Zach’s jaw tightened, a muscle jumping under the skin. David knew that tell—it was usually preceded by someone making a very bad decision that ended with Zach ensuring they regretted it. “And they’ve shifted targets.”
David’s fingers stilled on the tablet.
“Started with reputation,” Zach’s voice dropped into a register that signaled he was running threat assessments in real-time, sorting scenarios and contingencies faster than most people could process a grocery list. “Social media attacks. Interrupting our supply chain to make us look incompetent.” He shot a glance at Nick before continuing. “The attacks on Kate. Now property damage. Financial pressure. Still PR nightmares, but bigger problems. The network hub—that was for information.”
Nick agreed. “They wanted access to our systems, our data.”
Zach leaned forward, forearms on the table, and the temperature in the room seemed to drop. “Andy vanished. I asked Ghost to check his trail.” He turned to David. “The electrical engineer checked out clean. He was on-camera across the property at the time of the generator incident. Since Andy disappeared, I think it’s safe to assume he was the one who shut down the controller.”
David nodded. “Agreed.”
“Then there’s Lena’s stalker.”
The sound of her name in this context made something in David’s chest constrict. He kept his expression neutral, but Nick’s eyes flicked toward him—just for a second. Enough. David knew what his brother read in his face: concern that had teeth, protectiveness that bordered on territorial, and underneath it all, the fear that came from having something to lose.
“It could be coincidence.” He knew it wasn’t but needed to say it because the alternative meant Lena was in the crosshairs of something that had nothing to do with her and everything to do with him.
“You don’t believe that.” Zach’s stare was level, uncompromising.
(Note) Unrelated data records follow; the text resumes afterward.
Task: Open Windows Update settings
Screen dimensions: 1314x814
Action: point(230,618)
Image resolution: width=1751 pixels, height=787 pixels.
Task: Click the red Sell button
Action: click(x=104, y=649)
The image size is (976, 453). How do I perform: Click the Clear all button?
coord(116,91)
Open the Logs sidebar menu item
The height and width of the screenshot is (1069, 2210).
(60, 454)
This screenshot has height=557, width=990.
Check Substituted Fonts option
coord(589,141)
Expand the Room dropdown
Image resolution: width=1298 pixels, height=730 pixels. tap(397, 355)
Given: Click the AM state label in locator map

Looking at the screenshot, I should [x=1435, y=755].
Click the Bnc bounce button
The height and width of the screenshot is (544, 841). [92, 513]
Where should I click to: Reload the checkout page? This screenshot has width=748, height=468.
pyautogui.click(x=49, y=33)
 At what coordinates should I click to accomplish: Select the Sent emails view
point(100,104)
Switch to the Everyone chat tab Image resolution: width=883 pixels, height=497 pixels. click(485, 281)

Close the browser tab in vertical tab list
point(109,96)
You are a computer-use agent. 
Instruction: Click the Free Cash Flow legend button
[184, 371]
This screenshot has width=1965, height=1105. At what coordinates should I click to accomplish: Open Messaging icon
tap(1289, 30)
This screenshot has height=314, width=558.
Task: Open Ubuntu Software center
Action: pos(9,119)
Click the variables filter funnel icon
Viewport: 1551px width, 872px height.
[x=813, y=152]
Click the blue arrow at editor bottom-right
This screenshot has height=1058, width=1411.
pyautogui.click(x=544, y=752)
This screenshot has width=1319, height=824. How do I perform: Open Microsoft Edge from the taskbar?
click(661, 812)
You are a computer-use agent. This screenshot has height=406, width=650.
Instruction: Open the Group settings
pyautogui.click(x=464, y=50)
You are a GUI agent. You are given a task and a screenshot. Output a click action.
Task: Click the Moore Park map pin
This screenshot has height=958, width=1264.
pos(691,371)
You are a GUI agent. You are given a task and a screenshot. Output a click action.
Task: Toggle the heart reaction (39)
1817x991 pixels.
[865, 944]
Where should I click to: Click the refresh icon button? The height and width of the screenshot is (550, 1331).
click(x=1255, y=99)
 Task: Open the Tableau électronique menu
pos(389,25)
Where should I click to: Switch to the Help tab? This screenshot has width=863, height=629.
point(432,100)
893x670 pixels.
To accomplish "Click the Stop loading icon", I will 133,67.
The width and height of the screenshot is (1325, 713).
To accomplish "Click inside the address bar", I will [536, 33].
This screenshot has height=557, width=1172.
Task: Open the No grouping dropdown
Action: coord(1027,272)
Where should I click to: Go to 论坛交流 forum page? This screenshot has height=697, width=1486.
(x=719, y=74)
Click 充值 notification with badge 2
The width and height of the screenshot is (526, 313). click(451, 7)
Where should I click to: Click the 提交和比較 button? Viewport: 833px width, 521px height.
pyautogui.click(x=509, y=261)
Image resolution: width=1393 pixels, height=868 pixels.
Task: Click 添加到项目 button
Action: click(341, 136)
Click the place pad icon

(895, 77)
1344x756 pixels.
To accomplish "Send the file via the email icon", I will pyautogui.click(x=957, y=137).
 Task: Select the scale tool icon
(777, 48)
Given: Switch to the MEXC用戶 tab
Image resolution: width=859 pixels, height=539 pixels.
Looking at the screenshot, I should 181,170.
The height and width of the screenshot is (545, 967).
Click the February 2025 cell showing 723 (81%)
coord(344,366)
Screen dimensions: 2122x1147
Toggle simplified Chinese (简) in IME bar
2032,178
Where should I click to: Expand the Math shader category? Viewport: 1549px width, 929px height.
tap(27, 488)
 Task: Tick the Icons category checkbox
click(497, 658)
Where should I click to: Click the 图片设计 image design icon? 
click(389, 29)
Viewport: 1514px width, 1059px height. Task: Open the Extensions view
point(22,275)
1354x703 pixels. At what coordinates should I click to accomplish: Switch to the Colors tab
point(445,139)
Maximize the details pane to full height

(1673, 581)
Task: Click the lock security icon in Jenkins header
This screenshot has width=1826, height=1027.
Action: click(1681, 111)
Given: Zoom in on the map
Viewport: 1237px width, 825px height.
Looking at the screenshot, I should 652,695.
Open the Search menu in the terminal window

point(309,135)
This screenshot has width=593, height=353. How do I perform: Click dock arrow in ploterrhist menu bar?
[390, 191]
The same look he’d given David when they were younger and David had tried to downplay a cracked rib or a system overload. “Neither do I. This stopped being about the resort the moment they made it personal.”
Nick stirred, drawing his attention. He had that quality—a presence that could fill a room or disappear into silence depending on what the situation required. “This feels familiar.”
David agreed. The calculated dismantling, the pressure applied in layers, the way each attack seemed designed to destabilize and distract. It reminded him of enemies who’d studied them and struck where it hurt most, ending with Kate’s kidnapping.
But something was different this time. Colder. More patient. The incidents were also larger in scale. Like whoever was orchestrating this had learned from past failures—maybe their own, maybe someone else’s.
“Same intent,” Nick continued, and David watched him mentally sort through invisible threads only he perceived, voices and emotions that painted pictures in his mind. “Different hands. Smarter hands.” He tilted his head, a telltale sign he was parsing through more than the conversation in this room. “This isn’t about money. It’s not even about the resort.”
“Then what?” David asked, though part of him already knew. Part of him had known since the network hub, since the precision of the attacks, since the moment Lena’s name entered this equation.
“Us.” Nick’s voice was sober, certain. “This is about us.”